In a large pot with a lid, heat the oil on medium heat and add all of the vegetables and herbs, stir in a generous pinch of salt and a grind of pepper. Cover with the lid and allow to cook for about 20 mins, stirring occasionally, making sure to scrape up any dark bits on the bottom of the pot. Pour in enough cold water, or stock, until the vegetables are covered by about a couple of cms. Replace the lid and bring to the boil. Once boiling, remove lid, reduce heat to medium low and simmer for about another 20 mins, until all the veggies are soft. Chop the reserved parsley and toss in the pot and if you like, use a potato masher and give the pot a few good mashes. Remove the stalks and leaves, adjust the seasoning with salt and pepper, serve with buttered bread and sharp cheese. Enjoy!

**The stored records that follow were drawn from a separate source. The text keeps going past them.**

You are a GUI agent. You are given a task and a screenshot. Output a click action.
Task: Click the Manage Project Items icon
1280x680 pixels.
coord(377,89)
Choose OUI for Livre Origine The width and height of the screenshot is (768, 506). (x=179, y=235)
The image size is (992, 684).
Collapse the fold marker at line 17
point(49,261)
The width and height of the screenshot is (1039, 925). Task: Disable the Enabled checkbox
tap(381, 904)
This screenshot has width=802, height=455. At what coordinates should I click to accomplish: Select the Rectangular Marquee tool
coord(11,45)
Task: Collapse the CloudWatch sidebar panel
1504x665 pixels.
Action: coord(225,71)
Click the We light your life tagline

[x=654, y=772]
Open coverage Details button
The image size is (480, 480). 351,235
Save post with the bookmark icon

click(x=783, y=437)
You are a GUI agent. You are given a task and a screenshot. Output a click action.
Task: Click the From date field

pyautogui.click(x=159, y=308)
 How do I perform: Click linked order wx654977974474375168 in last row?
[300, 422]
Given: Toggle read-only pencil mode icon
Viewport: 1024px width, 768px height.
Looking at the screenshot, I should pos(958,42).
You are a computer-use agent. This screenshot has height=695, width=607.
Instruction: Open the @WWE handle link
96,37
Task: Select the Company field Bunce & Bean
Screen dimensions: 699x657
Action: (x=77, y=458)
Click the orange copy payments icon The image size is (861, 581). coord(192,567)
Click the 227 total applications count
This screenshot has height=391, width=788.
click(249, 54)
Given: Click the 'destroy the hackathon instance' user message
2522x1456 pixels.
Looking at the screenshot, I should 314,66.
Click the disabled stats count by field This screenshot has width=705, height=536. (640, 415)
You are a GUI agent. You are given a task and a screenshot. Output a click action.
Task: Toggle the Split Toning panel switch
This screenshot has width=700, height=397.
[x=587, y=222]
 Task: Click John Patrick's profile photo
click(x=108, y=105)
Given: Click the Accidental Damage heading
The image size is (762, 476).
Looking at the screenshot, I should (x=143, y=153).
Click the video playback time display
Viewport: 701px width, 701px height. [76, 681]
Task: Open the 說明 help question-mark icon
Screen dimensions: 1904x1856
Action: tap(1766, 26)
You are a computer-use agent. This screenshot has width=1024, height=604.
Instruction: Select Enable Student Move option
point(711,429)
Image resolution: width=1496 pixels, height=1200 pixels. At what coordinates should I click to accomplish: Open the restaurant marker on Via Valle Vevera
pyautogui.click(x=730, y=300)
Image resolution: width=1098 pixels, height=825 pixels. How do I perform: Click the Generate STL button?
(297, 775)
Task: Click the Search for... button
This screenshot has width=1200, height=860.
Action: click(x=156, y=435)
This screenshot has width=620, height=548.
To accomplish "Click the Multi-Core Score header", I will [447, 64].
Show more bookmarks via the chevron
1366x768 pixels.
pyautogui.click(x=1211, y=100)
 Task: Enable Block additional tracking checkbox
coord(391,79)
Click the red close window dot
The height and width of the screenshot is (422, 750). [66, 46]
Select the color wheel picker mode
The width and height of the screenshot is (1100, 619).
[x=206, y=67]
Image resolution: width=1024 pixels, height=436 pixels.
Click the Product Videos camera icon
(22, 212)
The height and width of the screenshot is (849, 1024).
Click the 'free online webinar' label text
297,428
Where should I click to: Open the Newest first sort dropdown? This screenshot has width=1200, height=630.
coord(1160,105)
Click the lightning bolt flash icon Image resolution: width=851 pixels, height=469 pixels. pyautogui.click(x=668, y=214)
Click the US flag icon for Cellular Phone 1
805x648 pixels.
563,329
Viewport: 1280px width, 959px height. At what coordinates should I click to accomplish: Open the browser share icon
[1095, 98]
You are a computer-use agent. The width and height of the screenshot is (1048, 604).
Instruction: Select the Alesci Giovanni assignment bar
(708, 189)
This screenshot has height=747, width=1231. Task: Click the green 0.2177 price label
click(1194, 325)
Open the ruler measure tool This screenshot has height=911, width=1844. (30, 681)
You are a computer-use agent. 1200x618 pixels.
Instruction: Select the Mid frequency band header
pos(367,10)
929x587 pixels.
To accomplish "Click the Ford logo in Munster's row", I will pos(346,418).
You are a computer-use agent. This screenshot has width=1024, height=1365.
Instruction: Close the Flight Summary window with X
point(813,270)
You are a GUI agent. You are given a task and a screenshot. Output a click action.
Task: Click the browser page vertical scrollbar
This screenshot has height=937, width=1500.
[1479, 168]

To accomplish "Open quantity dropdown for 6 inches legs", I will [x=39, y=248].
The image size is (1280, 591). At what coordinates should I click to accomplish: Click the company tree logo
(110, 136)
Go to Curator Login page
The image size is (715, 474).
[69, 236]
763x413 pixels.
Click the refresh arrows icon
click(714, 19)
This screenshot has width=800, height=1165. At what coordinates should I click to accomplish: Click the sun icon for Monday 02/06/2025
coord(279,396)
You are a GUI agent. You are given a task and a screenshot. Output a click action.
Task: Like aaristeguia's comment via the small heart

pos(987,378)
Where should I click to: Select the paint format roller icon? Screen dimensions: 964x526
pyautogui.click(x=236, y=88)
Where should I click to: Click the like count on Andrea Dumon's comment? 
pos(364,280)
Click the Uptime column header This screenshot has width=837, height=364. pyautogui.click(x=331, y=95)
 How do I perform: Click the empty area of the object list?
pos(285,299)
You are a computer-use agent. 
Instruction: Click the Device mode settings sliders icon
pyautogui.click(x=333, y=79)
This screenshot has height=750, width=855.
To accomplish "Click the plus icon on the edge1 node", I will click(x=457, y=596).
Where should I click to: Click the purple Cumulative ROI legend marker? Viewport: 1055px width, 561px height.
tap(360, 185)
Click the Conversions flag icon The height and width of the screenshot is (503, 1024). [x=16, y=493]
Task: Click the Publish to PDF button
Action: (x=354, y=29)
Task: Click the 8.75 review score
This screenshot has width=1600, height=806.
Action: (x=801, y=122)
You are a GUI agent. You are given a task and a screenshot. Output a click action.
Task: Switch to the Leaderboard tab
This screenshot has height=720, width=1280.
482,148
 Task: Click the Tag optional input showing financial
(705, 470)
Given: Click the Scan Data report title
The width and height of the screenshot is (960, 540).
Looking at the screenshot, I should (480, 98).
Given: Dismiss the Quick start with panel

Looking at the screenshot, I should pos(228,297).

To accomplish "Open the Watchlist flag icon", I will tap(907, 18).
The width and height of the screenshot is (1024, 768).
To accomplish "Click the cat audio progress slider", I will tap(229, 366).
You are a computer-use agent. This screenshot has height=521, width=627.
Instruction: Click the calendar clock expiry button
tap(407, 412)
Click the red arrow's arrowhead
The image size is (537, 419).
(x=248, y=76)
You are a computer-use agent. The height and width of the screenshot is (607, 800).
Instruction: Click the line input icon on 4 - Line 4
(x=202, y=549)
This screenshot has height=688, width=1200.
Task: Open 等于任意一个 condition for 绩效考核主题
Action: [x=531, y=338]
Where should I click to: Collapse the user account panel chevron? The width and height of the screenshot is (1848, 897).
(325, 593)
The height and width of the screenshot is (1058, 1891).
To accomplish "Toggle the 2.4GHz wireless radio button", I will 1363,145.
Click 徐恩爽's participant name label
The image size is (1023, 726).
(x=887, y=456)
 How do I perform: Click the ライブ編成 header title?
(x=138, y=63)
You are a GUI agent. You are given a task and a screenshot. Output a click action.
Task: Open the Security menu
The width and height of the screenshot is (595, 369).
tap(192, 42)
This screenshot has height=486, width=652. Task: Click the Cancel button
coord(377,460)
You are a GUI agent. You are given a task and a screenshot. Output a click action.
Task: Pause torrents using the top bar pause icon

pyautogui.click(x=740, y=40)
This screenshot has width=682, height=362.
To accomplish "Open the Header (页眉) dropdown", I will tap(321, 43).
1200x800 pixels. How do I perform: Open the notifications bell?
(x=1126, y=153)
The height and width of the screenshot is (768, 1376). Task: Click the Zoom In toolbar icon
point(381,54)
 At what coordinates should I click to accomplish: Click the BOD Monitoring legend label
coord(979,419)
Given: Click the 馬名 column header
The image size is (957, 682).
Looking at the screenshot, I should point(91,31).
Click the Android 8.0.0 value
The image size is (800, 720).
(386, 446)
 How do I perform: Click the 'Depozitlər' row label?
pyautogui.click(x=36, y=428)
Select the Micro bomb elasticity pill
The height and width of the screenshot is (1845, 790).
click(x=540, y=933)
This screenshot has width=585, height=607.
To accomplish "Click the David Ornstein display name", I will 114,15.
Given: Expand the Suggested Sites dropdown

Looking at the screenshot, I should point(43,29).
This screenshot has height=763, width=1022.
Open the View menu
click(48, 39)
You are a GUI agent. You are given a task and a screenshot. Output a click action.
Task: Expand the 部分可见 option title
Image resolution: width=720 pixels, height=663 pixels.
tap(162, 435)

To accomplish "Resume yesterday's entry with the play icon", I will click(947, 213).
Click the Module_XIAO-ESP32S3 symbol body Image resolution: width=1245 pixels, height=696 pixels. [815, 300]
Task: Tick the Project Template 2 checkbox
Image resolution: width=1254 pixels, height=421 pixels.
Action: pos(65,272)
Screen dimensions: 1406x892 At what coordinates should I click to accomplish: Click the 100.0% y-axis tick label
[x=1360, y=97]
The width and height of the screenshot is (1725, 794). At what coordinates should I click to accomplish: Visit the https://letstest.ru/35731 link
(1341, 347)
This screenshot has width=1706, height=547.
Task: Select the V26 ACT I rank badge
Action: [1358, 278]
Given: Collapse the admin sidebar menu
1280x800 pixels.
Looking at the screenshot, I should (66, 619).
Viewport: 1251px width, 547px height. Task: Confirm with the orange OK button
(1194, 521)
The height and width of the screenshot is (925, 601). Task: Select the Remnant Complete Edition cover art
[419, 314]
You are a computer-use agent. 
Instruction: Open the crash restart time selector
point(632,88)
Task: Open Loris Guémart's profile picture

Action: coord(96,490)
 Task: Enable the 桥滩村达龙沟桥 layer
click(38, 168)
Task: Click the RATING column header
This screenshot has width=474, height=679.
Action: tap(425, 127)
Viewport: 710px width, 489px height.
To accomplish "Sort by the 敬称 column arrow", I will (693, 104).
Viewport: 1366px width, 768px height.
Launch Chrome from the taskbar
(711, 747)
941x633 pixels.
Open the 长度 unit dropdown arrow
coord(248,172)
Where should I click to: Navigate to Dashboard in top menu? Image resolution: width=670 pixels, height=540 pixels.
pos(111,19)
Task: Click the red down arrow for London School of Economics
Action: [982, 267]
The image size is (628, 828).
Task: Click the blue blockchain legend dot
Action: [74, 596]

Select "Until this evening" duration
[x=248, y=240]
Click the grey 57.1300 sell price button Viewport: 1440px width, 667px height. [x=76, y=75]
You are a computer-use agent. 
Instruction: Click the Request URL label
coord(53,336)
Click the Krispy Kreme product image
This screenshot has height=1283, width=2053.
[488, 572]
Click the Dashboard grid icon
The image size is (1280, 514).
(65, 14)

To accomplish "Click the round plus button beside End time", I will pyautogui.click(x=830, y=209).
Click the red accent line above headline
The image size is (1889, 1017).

There you go! A delicious soup, perfect for a day like today! Please feel free to use whatever autumn veggies you have around. Turnip, cabbage, parsnips or Brussels sprouts would all be delicious additions!
Now, at the bottom of today's blog I have included a couple of pictures from our recent trip to Cuba. 43 of us managed to get down there for the marriage of my brother Jordan and his wonderful Jennifer. The wedding went off without a hitch and a fantastic time was had by all! Congratulations again!
Also, I would like to say hello to my great aunt Marge and to my great uncle Ed! It was so lovely to have dinner together and get to spend some time with you both!